In his youth London held many different jobs. In 1893, as a common sailor he went on his first ocean voyage, to the coast of Japan. He joined a march of the unemployed on Washington in 1894 and spent a month in prison for vagrancy. The next year he joined the American Socialist Workers’ Party; from 1901 to 1916 he was a member of the American Socialist Party. After independent study, London passed the entrance examinations of the University of California but left after the third semester for lack of money. Seized by “gold fever,” he spent the winter of 1897-98 in Alaska. In 1899 he began to publish his stories of the far north, subsequently included in the collections The Son of the Wolf (1900), The God of His Fathers (1901), and Children of the Frost (1902). The themes of these stories reappear in the novel A Daughter of the Snows (1902) and in such outstanding animal tales as The Call of the Wild (1903) and White Fang (1906).

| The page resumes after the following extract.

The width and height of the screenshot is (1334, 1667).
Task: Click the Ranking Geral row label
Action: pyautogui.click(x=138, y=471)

In his stories of the north London contrasts bourgeois civilization with untouched nature. However, his faith in a beneficent, purifying nature is mingled with reverence for the technical and cultural achievements of civilization and with glorification of the Anglo-Saxons, who bring this civilization to “backward” peoples. Attracted to the writings of H. Spencer and F. Nietzsche, London to some extent poeticizes the “right of the strong.” His early stories frequently portray the superiority of the white new-comers to the “redskins.” Only gradually does he come to understand the tragedy of the ruin of Alaska and of the native population of America, the Indians. In contrast to the plunderers, the positive hero of London’s stories of the north is the strong-willed, courageous individual, prepared to come to the aid of a friend and capable of great and genuine love.
The nobility of human nature and the colorful world of exotic characters and adventures also appear in London’s works on sea themes, but these works reflect the unresolved contradictions in the author’s world view. The novel The Sea Wolf (1904, Russian translation, 1911) is a complex, ambiguous work, condemning individualism and the Nietzschean philosophy of the “superman.” He forcefully criticizes the expansionist policies of American imperialism in the collection South Sea Tales (1911).

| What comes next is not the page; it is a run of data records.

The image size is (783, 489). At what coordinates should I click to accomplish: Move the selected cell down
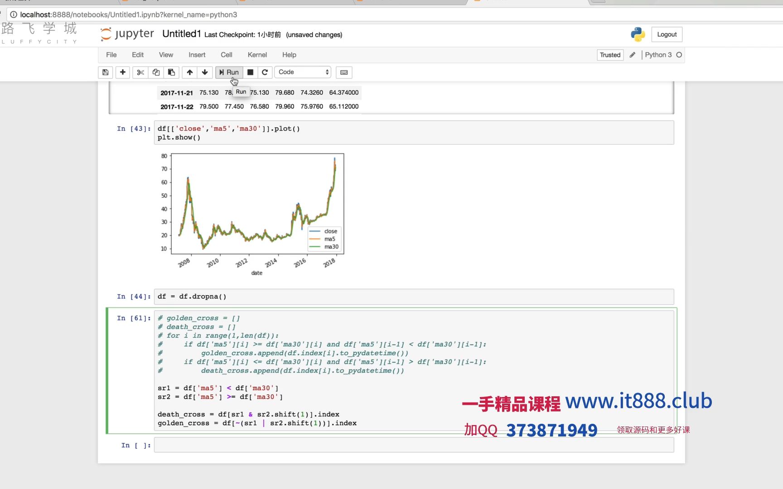(205, 72)
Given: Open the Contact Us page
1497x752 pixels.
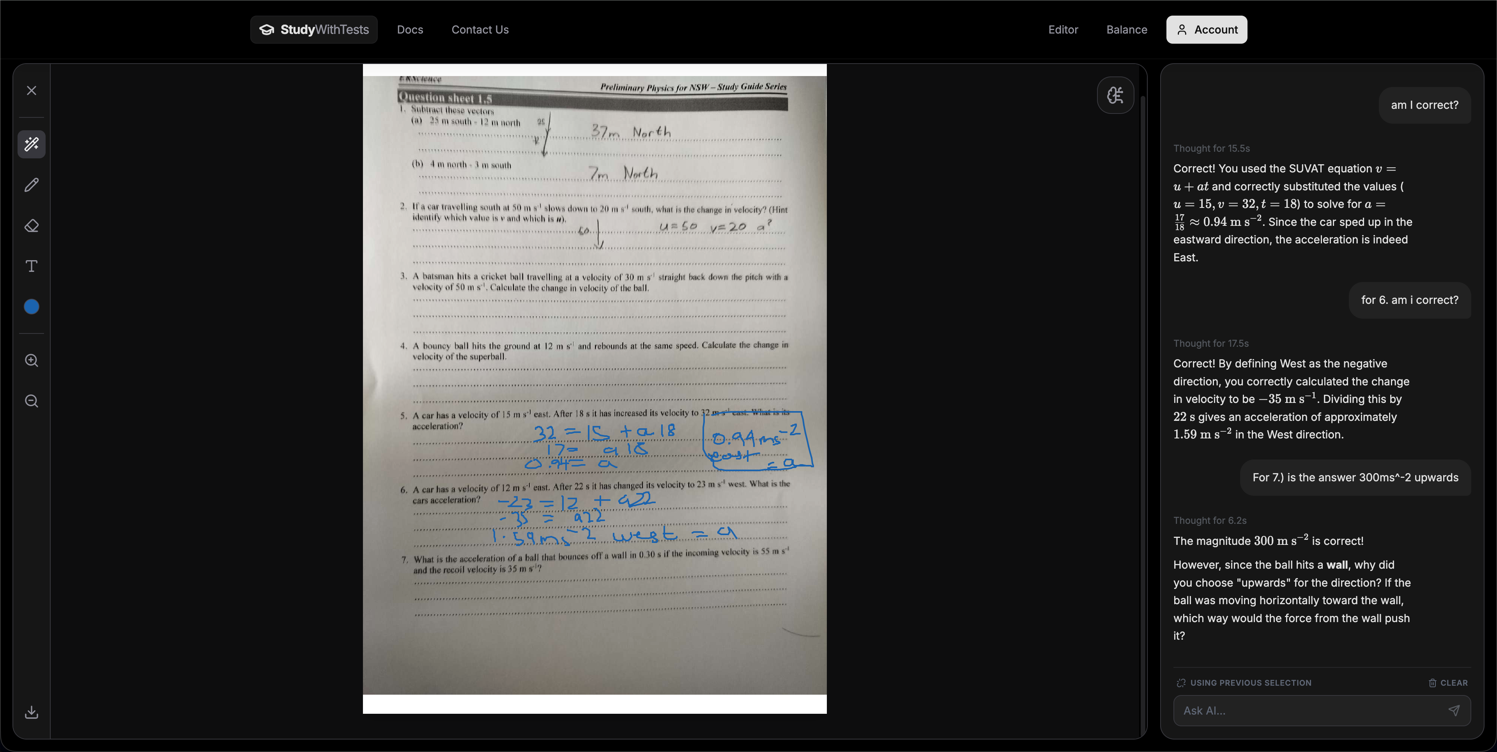Looking at the screenshot, I should pyautogui.click(x=479, y=30).
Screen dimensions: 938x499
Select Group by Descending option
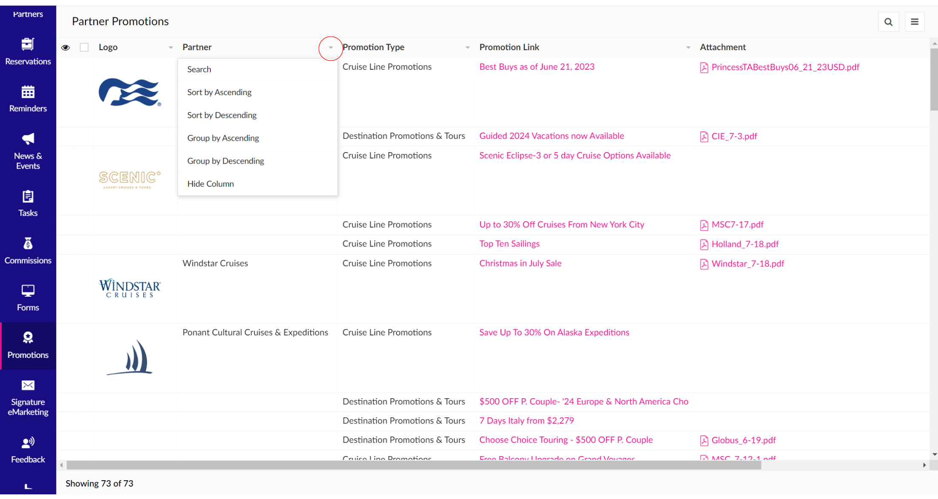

After reading Gorky’s Foma Gordeev (his review of the novel was published in 1901), defense of the downtrodden became an increasingly important aspect of London’s work. In The People of the Abyss (1903; Russian translation, 1906, under the title Lower Depths) he portrays the terrible fate of the poor in the East End of London, which he had visited a short time before. He was also a skillful reporter and a master of the documentary sketch. Several times he served as a war correspondent. Enthusiastically welcoming the Russian Revolution of 1905-07, London traveled throughout the United States, delivering lectures to worker and student audiences. He published a series of articles on the class struggle in the United States, later collected in The War of the Classes (1905) and Revolution (1910). In the novel The Iron Heel (1908, Russian translation, 1912), London sharply criticized the kings of finance and industry. This Utopian novel depicts the struggle for the social transformation of the world, for which the professional revolutionary Ernest Everhard and his comrades lay down their lives.
London’s novel Martin Eden, in which Gorky’s influence is particularly strong, appeared during the period of waning revolutionary enthusiasm and the onset of reaction in the United States. London defended the right of the writer to depict life’s harsh truths and to involve himself actively in real life. London was the first author in American literature to treat the theme of the destruction of talent. Martin Eden is alone, and his tragedy lies in his inability to find his place in the popular struggle for liberation. In 1919, V. V. Mayakovsky wrote a screenplay based on the novel (Not Born for Money) and starred in the film.
London’s political activity ceased in 1910. Shortly before his death he left the American Socialist Party, saying that he had lost faith in its “fighting spirit.” With certain exceptions, notably the play Theft (1910) and the novella The Mexican (1911), the artistic quality of London’s works between 1911 and 1916 is much below that of his earlier writings; at times they openly pander to philistine tastes. The works of these years—Time Does Not Wait(1910) The Valley of the Moon (1913), The Little Lady of the Big House (1916; Russian translation, 1924), and Hearts of Three (1920)—reflect London’s attempt to find in a “return to nature” the panacea for all social problems. In the final years of his life he suffered from a serious disease.
London, a militant writer and an innovator of themes and forms, strengthened the realistic traditions in contemporary American literature. As one of the pioneers of proletarian literature in the West, London won world-wide recognition. His books have been translated into many languages.